If these symptoms don't go away or they worsen, it's important that you see a doctor. If occupational asthma goes undiagnosed, you could suffer permanent lung damage or other serious consequences. Asthma attacks can even be fatal.
It's not just chemicals, gases and other toxic substances that can cause occupational asthma. People who work around animal and plant substances can also be at risk. Some of the higher-risk occupations include:
- Food production handlers, including seafood processors
- Adhesive handlers
- Carpet makers
- Bakers, farmers, millers and others exposed to cereal grains
- Metal workers
- Textile workers
- Health care workers
- Cabinet makers and others who are exposed to wood dust
Occupational Safety and Health Administration (OSHA) guidelines require employers to inform workers about any hazardous chemicals in the workplace, provide training for handling them and make sure they have and know how to use the appropriate protective gear.
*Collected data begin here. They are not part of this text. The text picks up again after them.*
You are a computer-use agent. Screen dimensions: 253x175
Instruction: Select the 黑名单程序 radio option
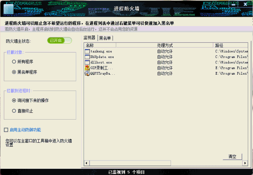click(x=14, y=72)
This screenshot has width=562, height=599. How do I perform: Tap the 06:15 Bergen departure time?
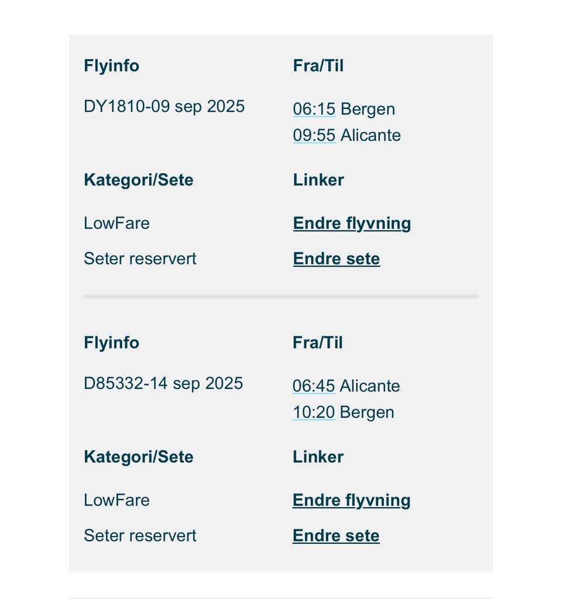coord(314,109)
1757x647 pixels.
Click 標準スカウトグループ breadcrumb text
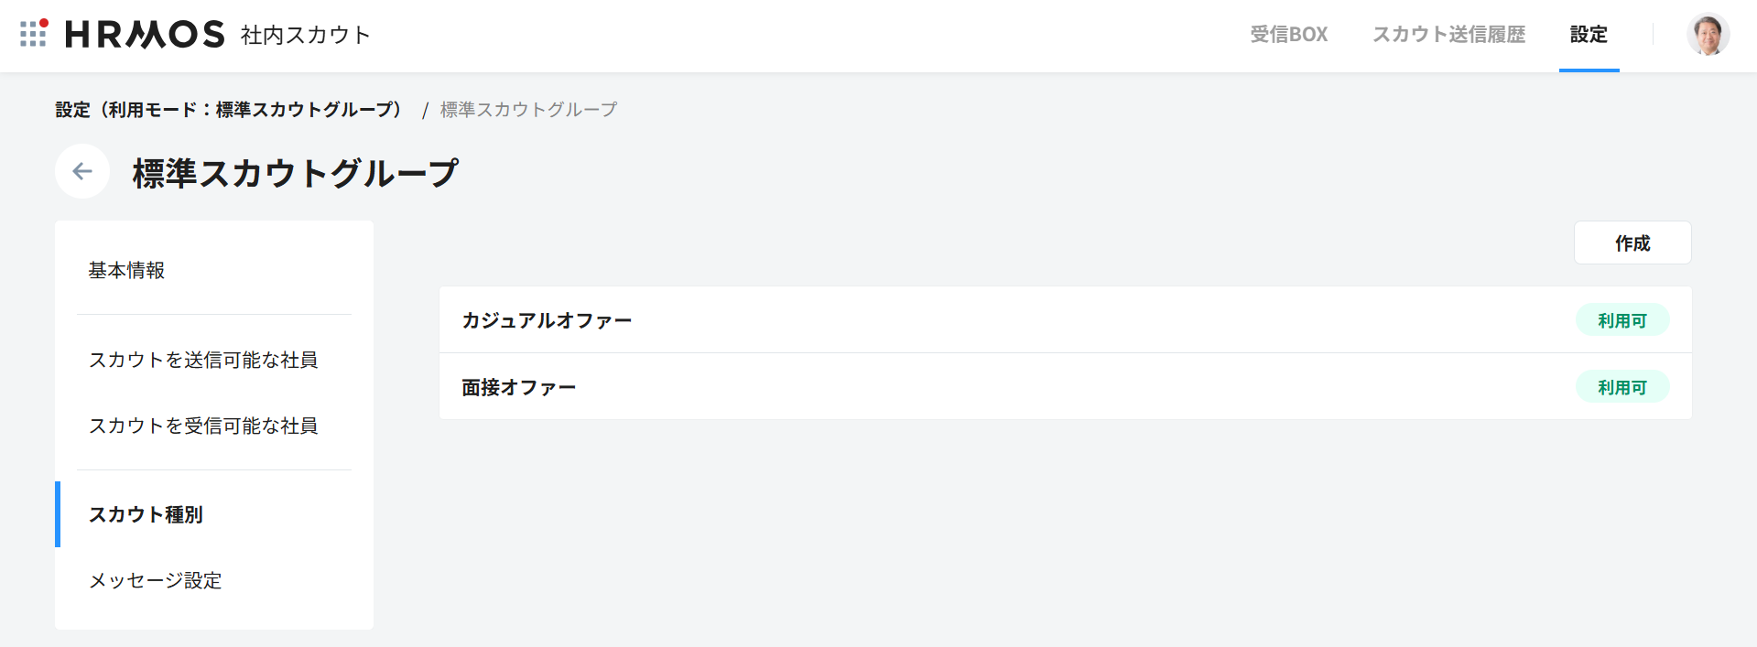528,110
However, the substance causing your occupational asthma may not be considered a toxic substance.
If you're diagnosed with occupational asthma, it's important to follow your doctor's instructions, which may include taking medication. It's also important to find out what steps you and your employer can take to reduce your exposure to the substance. If your employer won't make the necessary accommodations or if you need to obtain workers' compensation, it may be wise to consult with an attorney to make sure that your rights are protected.